The final mountain climb in my quick series of Alpine ascents was the famous 21 hairpin bends of Alpe d’Huez. This would cap off approximately 10,000 metres of climbing in 5 days. I had set myself the challenge of getting to the top in under an hour, this apparently being some kind of benchmark for a decent rider. With a previous best of 1 hr 20 mins from a couple of years ago, I felt the one hour mark was within reach. It is a 7.5 mile climb at an average gradient of 8.7%, however the toughest part is contained within the first 4 bends where the average gradient is 10% and ramps up to 13% for a stretch.
I don’t tend to use a heart-rate monitor when I ride so just tried to keep within my limits and not push myself into the red zone for too long. This sounds a straightforward tactic, but on a climb like Alpe d’Huez this was quite difficult to judge. So if I found myself groaning loudly or dribbling all over my top tube then I took it easier for a bit. Likewise, when the road became less steep and I felt ok, then I changed down a gear and raised the pace … until the groaning and dribbling recommenced.
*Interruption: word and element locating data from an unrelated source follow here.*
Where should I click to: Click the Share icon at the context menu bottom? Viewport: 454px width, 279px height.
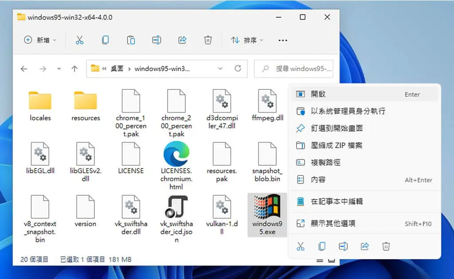click(364, 246)
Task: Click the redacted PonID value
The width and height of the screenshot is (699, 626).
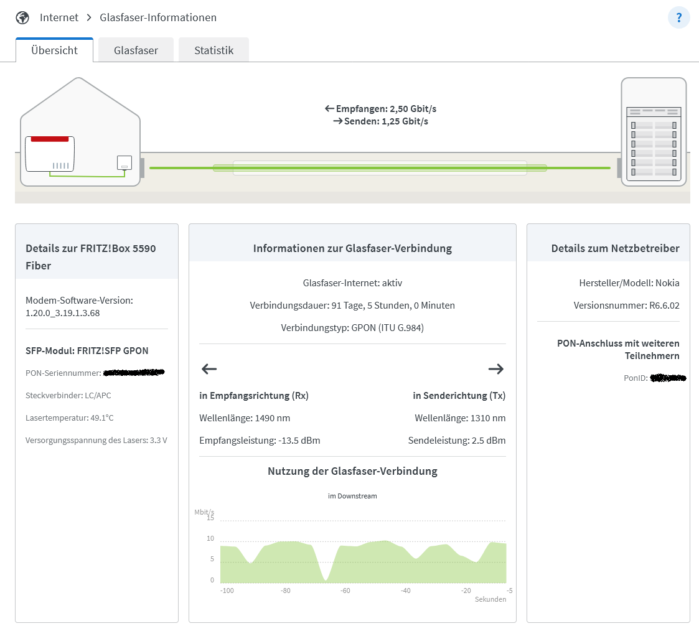Action: [668, 378]
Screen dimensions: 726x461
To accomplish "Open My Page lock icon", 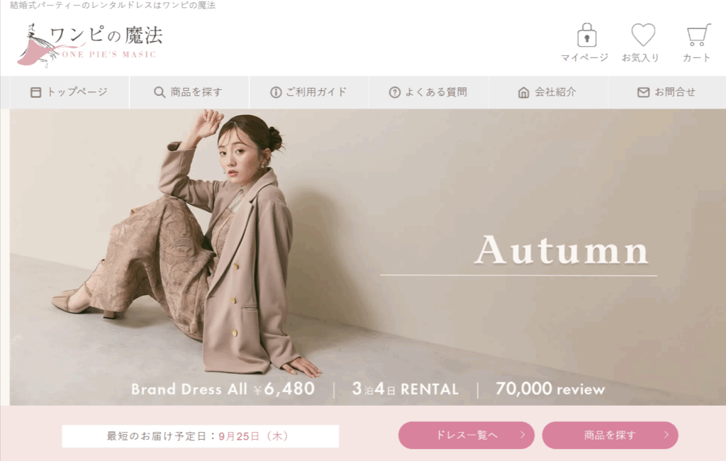I will (x=586, y=35).
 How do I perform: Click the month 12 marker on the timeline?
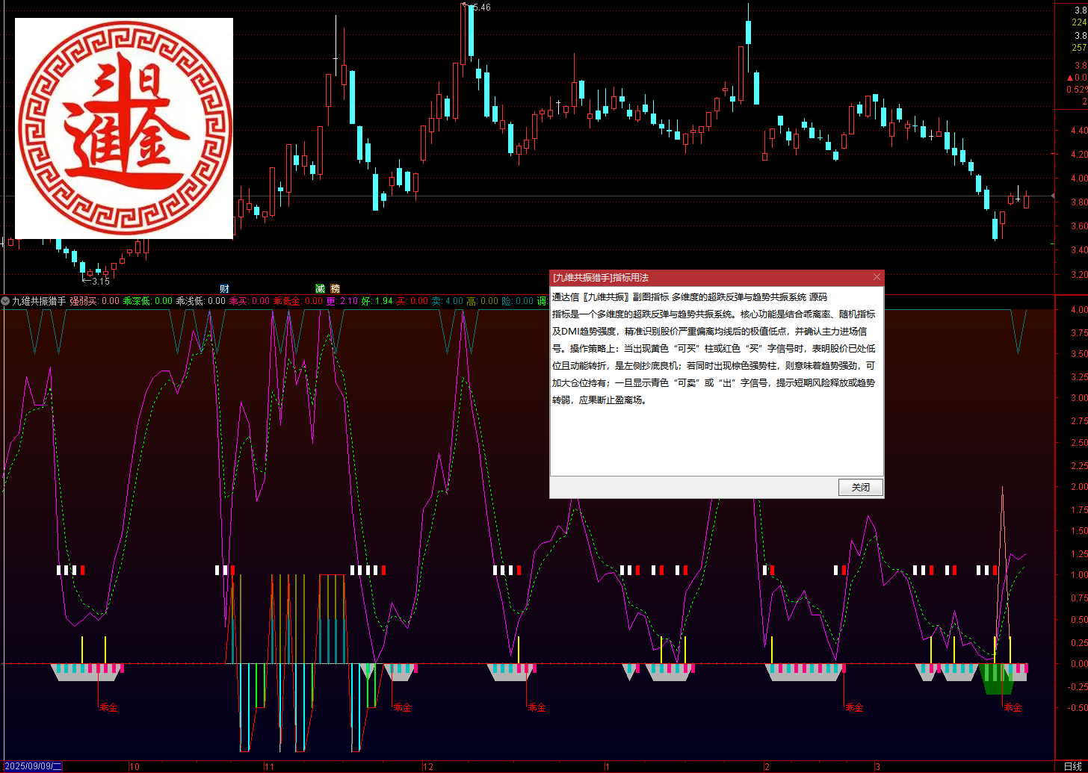(430, 766)
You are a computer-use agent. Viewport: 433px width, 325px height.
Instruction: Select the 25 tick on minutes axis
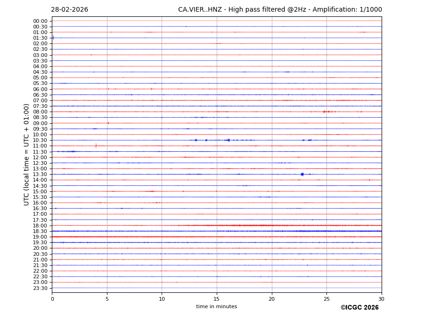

Despite the Tour spectators, camper vans, cars and coaches I managed to get within a mile from the top at the desired average speed of 7.5mph. And with the end in sight I gave it a good push through the final three switchbacks arriving into Alpe d’Huez village in a time of 59 mins 50 seconds.
After descending for a quick beer in the madness of ‘Dutch Corner’ I headed back to the campsite to shower and change, bid farewell to my friends and then headed South in the car to meet my wife in Nice for a more relaxing and restful second half to my summer holiday.